===== Source information

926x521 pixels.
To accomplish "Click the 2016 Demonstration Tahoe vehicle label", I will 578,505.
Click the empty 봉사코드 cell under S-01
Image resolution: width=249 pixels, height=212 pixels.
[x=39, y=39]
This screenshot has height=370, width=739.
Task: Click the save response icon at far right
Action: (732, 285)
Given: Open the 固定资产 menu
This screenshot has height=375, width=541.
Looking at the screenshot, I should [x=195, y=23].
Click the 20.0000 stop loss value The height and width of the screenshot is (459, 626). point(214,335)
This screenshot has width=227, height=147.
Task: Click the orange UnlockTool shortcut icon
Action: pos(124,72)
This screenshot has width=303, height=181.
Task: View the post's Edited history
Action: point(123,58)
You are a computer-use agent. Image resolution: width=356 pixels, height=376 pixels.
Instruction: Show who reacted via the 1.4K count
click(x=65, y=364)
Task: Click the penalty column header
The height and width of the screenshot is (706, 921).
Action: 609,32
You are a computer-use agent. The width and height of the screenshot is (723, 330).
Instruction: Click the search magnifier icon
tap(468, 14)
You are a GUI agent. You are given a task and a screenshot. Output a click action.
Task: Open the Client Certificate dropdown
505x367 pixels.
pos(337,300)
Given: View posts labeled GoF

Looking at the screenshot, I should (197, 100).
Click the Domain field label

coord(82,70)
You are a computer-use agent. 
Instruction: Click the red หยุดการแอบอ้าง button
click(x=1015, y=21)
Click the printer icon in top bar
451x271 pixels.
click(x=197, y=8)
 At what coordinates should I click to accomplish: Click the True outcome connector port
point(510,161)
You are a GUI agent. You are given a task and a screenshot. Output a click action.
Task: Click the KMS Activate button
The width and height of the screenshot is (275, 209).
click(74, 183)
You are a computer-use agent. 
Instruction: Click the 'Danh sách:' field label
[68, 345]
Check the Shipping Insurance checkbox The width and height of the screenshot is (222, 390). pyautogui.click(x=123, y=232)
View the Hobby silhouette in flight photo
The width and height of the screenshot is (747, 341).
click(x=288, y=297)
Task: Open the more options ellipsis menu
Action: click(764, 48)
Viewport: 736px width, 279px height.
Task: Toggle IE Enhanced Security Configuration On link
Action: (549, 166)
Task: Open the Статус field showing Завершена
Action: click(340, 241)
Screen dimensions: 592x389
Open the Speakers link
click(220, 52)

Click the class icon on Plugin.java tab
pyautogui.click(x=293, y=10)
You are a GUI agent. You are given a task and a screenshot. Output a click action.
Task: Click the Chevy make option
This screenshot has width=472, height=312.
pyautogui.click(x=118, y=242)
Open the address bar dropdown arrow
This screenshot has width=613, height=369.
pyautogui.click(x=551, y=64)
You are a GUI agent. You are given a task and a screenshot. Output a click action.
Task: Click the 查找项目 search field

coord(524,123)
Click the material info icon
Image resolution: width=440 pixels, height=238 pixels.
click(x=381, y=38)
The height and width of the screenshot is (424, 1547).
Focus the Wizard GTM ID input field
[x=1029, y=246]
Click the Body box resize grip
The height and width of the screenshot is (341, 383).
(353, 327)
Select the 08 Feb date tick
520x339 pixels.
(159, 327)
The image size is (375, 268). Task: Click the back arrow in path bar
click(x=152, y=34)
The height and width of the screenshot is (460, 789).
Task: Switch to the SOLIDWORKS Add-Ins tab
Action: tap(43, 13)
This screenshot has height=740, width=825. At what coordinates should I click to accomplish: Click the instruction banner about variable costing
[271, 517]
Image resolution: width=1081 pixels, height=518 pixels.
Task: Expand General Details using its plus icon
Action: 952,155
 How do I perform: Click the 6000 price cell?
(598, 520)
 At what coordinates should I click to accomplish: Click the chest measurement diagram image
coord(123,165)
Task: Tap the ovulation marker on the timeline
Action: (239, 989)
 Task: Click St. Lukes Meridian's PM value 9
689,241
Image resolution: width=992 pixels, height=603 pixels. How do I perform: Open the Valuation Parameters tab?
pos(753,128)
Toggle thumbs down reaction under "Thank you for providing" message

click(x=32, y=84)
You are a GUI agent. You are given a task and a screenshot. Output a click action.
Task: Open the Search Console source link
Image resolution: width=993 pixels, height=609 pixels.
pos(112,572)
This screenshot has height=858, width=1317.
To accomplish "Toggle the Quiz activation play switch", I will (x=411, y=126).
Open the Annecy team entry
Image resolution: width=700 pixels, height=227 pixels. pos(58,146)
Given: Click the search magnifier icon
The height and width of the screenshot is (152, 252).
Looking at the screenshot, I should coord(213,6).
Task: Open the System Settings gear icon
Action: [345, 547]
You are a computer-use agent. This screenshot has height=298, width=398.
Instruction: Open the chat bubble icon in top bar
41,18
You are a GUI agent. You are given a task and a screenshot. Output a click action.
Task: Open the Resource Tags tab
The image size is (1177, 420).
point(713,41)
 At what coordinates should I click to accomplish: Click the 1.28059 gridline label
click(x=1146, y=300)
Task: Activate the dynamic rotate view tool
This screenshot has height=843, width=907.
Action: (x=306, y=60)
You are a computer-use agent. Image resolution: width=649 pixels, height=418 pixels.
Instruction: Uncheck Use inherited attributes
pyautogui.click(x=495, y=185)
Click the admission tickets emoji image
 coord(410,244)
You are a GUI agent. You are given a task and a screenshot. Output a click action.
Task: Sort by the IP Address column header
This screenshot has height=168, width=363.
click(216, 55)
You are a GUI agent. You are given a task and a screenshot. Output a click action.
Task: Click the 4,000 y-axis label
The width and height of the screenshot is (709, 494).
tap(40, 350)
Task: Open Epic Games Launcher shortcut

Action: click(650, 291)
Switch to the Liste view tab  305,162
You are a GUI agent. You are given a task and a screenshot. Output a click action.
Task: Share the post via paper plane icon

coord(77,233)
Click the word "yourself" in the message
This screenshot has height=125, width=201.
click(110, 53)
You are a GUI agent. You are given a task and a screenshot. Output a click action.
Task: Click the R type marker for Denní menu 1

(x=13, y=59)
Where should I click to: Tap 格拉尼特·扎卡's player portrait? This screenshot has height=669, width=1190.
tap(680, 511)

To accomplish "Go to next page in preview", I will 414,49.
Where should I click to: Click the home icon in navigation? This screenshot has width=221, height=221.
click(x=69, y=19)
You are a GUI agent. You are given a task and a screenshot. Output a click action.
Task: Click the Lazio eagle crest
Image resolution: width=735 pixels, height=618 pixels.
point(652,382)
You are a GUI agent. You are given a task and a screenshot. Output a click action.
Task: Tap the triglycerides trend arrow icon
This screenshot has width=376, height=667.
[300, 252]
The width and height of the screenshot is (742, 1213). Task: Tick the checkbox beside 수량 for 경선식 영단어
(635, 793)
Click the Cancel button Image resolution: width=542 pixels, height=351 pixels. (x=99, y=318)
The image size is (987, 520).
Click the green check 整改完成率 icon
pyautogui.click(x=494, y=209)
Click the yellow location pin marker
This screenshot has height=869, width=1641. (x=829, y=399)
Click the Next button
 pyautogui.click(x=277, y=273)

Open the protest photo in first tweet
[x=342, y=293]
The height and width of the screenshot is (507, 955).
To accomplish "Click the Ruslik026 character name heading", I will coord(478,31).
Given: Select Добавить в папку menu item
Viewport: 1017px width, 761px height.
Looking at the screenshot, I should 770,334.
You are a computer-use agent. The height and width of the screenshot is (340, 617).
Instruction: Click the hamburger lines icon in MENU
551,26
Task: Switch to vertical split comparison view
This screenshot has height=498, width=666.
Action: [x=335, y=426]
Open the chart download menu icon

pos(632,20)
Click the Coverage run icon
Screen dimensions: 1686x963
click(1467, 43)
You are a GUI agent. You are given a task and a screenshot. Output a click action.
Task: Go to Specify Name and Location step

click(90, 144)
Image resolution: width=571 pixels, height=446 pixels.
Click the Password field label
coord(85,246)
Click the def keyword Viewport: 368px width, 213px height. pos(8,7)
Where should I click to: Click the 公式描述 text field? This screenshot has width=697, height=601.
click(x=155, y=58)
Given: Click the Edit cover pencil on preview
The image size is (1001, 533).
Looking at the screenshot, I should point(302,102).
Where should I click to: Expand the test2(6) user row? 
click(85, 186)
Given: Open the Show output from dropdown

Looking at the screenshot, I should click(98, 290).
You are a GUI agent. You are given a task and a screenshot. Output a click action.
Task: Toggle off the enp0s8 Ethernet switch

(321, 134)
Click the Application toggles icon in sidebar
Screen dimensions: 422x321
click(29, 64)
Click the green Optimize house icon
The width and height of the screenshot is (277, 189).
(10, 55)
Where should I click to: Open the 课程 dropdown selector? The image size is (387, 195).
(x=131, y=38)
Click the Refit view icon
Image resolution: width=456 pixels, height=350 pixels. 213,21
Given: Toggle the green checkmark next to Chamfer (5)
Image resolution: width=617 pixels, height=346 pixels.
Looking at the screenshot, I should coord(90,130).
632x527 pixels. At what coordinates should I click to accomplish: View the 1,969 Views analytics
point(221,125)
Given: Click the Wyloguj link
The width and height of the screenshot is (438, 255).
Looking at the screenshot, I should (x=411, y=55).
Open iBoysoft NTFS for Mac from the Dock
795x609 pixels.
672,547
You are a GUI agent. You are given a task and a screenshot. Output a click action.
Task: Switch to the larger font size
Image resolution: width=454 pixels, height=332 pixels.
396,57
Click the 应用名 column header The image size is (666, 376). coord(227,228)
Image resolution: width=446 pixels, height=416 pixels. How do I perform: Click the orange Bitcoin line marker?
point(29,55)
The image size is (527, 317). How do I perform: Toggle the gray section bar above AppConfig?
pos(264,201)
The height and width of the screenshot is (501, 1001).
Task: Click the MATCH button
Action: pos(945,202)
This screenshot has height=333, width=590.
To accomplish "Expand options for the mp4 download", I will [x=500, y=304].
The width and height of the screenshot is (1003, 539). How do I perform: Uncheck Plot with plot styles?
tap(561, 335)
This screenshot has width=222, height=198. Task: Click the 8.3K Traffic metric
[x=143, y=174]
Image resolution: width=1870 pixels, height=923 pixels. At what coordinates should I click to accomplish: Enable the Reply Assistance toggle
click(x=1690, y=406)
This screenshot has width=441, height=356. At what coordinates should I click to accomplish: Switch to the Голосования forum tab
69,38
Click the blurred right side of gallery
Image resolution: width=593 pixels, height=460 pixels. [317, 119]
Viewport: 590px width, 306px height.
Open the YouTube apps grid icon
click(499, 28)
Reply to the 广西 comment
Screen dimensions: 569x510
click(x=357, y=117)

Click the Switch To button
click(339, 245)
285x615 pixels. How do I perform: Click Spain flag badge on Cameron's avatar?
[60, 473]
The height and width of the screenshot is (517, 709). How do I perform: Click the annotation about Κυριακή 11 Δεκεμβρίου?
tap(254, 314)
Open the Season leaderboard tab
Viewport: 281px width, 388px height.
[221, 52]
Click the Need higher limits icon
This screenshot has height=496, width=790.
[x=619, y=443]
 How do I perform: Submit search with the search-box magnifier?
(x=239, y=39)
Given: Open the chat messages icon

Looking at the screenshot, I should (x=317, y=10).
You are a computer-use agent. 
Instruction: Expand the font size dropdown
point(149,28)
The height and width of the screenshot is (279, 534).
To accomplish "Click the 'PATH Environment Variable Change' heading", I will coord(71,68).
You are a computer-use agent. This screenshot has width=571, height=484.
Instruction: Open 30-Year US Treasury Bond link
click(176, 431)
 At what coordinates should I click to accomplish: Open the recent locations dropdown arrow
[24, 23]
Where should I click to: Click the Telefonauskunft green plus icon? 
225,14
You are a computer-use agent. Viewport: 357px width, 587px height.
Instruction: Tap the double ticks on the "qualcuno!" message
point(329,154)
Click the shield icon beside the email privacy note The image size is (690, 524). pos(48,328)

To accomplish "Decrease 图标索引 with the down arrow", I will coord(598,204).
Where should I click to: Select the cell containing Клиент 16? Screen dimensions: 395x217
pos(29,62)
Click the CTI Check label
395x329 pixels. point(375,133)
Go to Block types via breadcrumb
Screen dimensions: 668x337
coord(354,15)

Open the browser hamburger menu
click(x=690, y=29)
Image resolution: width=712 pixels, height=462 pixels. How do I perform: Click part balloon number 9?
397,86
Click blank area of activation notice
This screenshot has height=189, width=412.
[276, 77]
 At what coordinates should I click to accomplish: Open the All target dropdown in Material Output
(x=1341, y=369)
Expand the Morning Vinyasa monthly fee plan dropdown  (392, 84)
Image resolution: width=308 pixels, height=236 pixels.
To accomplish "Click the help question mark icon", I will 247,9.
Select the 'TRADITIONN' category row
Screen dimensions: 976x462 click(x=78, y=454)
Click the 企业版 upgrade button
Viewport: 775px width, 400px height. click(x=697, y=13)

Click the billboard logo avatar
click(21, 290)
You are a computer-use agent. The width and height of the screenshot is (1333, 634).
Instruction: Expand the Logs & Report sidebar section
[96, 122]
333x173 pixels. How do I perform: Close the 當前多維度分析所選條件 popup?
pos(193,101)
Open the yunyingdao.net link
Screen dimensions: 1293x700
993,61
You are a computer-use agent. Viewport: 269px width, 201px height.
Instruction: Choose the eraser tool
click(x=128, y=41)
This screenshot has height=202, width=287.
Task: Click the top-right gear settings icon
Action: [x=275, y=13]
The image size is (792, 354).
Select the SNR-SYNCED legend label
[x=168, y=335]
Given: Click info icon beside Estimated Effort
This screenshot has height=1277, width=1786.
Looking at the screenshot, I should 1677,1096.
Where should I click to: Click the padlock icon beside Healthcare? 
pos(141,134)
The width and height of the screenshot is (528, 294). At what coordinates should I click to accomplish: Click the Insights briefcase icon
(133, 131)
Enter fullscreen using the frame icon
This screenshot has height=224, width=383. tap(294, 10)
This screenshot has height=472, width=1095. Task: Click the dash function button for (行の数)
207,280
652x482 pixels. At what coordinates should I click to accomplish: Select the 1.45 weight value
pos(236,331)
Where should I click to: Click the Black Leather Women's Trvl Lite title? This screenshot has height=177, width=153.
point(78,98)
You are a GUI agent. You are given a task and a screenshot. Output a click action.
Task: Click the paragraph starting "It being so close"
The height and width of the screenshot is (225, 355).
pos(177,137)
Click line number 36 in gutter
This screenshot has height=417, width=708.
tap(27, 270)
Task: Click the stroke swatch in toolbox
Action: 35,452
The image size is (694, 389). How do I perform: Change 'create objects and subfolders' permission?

==========

■ **Instructions to follow**: Only the lines above starting at the line that holds "The height and width of the screenshot is (424, 1547)." and ending at the line that holds "This screenshot has height=858, width=1317." are to be repeated, exactly and in full.

■ **Answer for this exercise**:
The height and width of the screenshot is (424, 1547).
Focus the Wizard GTM ID input field
[x=1029, y=246]
Click the Body box resize grip
The height and width of the screenshot is (341, 383).
(353, 327)
Select the 08 Feb date tick
520x339 pixels.
(159, 327)
The image size is (375, 268). Task: Click the back arrow in path bar
click(x=152, y=34)
The height and width of the screenshot is (460, 789).
Task: Switch to the SOLIDWORKS Add-Ins tab
Action: tap(43, 13)
This screenshot has height=740, width=825. At what coordinates should I click to accomplish: Click the instruction banner about variable costing
[271, 517]
Image resolution: width=1081 pixels, height=518 pixels.
Task: Expand General Details using its plus icon
Action: 952,155
 How do I perform: Click the 6000 price cell?
(598, 520)
 At what coordinates should I click to accomplish: Click the chest measurement diagram image
coord(123,165)
Task: Tap the ovulation marker on the timeline
Action: (239, 989)
 Task: Click St. Lukes Meridian's PM value 9
689,241
Image resolution: width=992 pixels, height=603 pixels. How do I perform: Open the Valuation Parameters tab?
pos(753,128)
Toggle thumbs down reaction under "Thank you for providing" message

click(x=32, y=84)
You are a GUI agent. You are given a task and a screenshot. Output a click action.
Task: Open the Search Console source link
Image resolution: width=993 pixels, height=609 pixels.
pos(112,572)
This screenshot has height=858, width=1317.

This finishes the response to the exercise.